Moving house? Your friendly neighbourhood marketer wants to be your best friend.

As someone who has moved home in the past 6 months and from renting furnished to having a mortgage and no furniture, I’ve been struck by just how impactful the event of moving is in one’s life. Of course there is the stress of moving, the excitement at getting your keys, the frustration of slow-moving solicitors and the myriad factors that can all go wrong. But what struck me about my move was really none of that.

In the days, weeks and months that unfolded what I noticed most was the change in my shopping behaviour – anything from actual purchases to browsing online and doing lots of future thinking. The change really was quite stark online where my browsing went from saved bookmarks, YouTube and random quests to Wikipedia to know-how about DIY, kitchen and bathroom cleaning products and the obligatory new TV.

The obvious spending increase and switch to a raft of new products and services is well-documented but what can market researchers do to help their clients reach this dynamic audience? From a sampling point of view, this isn’t the most straightforward of targets. Furthermore, one tends not to be a regular buyer of houses: it’s pretty much every 23 years in the UK according to Zoopla. This means there isn’t for example a direct marketing database to tap into. In the UK at least, around 400 000 – 500 000 people move home each year (700 000 was the highpoint in 2007), so this doesn’t make a random sample viable. And even if we were to allow for age / life stage and model respondents this way, the incidence will still be too low and the cost too high.

What then is the way forward for researchers and marketers looking to speak to movers? We would recommend tracking behaviour (with consent) longitudinally. This could be via permission-based cookies, as some agencies use to produce their report for the travel industry around which destinations will be popular this year through to which ads have been seen or even clicked through to. Flagging top-level sites such as estate agents would be an early indicator and a further report on other websites could then follow.

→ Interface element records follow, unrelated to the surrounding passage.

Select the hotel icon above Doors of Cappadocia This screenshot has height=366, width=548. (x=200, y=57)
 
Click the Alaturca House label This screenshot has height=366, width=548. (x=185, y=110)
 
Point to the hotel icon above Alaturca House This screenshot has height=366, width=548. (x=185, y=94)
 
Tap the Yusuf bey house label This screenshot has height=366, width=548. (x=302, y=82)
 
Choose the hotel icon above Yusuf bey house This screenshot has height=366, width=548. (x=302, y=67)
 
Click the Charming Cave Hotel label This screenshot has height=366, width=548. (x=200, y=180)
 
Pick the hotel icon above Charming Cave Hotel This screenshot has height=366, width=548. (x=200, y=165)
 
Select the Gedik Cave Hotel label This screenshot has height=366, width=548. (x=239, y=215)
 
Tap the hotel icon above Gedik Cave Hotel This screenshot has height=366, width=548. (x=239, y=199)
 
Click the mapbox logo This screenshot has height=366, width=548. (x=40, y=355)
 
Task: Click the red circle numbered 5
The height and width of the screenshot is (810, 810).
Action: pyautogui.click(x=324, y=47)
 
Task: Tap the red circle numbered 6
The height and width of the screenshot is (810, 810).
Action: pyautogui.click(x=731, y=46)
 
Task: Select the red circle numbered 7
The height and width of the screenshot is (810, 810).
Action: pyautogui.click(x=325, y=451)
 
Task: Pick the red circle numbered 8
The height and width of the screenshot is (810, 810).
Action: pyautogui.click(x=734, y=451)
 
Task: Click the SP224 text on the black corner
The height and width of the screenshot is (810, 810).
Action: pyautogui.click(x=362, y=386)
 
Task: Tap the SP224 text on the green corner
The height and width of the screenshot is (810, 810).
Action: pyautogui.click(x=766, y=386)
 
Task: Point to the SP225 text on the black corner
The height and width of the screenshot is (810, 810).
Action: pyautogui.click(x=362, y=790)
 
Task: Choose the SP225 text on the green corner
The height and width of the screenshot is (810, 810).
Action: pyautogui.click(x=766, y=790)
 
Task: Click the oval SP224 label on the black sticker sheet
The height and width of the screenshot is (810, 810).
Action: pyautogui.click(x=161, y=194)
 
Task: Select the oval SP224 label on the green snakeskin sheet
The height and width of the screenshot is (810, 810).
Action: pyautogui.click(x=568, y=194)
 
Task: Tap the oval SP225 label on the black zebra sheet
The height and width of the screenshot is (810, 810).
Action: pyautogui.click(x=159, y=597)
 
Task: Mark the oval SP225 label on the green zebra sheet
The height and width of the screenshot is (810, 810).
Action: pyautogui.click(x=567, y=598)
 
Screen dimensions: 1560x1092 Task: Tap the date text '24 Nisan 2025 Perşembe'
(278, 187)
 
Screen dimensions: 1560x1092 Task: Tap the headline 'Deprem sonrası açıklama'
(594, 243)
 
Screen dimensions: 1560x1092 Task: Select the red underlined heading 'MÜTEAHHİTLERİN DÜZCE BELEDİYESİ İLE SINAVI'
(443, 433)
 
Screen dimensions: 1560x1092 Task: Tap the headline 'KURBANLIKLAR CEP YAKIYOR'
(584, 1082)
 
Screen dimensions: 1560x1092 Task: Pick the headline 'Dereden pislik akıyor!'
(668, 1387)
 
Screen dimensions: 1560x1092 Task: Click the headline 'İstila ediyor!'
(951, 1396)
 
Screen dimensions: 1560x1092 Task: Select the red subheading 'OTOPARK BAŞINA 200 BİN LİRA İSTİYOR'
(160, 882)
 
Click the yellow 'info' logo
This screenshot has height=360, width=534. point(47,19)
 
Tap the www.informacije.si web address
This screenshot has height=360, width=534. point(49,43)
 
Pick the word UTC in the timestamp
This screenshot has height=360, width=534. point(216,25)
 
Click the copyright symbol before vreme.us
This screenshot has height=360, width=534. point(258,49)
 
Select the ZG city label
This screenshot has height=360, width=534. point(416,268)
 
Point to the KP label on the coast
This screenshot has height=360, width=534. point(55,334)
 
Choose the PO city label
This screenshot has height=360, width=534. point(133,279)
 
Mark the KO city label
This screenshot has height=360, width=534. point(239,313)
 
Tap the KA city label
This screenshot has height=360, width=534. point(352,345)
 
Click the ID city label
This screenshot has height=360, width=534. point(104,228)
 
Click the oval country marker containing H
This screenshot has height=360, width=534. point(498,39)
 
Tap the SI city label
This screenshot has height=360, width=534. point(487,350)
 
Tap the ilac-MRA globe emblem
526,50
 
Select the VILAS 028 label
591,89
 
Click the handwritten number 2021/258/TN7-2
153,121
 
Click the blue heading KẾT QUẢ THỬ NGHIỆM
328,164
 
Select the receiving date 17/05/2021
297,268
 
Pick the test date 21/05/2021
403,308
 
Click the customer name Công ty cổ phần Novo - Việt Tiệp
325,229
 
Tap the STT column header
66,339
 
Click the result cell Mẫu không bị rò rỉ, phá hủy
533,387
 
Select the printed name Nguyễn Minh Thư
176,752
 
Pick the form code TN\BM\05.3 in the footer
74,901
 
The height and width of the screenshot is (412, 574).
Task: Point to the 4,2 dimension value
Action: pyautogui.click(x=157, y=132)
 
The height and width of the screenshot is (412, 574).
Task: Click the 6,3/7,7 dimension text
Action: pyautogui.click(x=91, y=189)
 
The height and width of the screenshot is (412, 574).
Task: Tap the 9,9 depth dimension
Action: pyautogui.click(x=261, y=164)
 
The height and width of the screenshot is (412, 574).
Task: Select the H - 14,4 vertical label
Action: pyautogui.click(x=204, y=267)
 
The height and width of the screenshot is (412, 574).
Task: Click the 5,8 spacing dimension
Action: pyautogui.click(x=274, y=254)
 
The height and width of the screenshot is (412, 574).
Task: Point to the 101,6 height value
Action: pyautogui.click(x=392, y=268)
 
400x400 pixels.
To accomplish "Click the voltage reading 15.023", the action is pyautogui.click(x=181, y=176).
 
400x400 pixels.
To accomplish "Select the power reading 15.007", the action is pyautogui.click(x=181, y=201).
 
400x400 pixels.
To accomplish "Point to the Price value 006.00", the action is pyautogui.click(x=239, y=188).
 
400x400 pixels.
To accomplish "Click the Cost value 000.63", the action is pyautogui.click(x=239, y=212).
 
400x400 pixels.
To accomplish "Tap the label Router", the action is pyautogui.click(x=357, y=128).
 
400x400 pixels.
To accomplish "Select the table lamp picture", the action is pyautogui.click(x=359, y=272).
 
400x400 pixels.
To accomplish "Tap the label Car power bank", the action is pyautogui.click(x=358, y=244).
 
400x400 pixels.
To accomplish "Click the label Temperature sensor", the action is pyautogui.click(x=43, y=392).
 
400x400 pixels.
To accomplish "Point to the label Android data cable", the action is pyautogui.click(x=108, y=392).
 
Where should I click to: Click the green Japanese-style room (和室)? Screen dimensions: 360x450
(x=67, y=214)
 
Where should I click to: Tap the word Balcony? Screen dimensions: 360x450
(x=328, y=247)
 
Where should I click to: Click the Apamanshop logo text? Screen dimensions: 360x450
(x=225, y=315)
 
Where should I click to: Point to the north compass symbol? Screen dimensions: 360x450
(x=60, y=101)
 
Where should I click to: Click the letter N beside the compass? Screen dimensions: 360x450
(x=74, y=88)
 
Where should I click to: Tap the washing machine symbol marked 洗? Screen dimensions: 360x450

Another possibility is to track respondents using one of the many omnibus services out there – be it online or phone. From a n=1000 sample we would expect around 30-40 respondents to be moving over the course of a year. Not a huge amount, but crucially it is easier to ask these people further follow-ups via the omnibus in question. Do you expect to be moving house in the coming 3/6/12 months? If yes, please answer the following…

Given the shifting nature of this group but the high-spend and behaviour-changing occasion, it is surely worth investing in an ongoing solution to tap into these people and understand if/how/when/why they start their journey.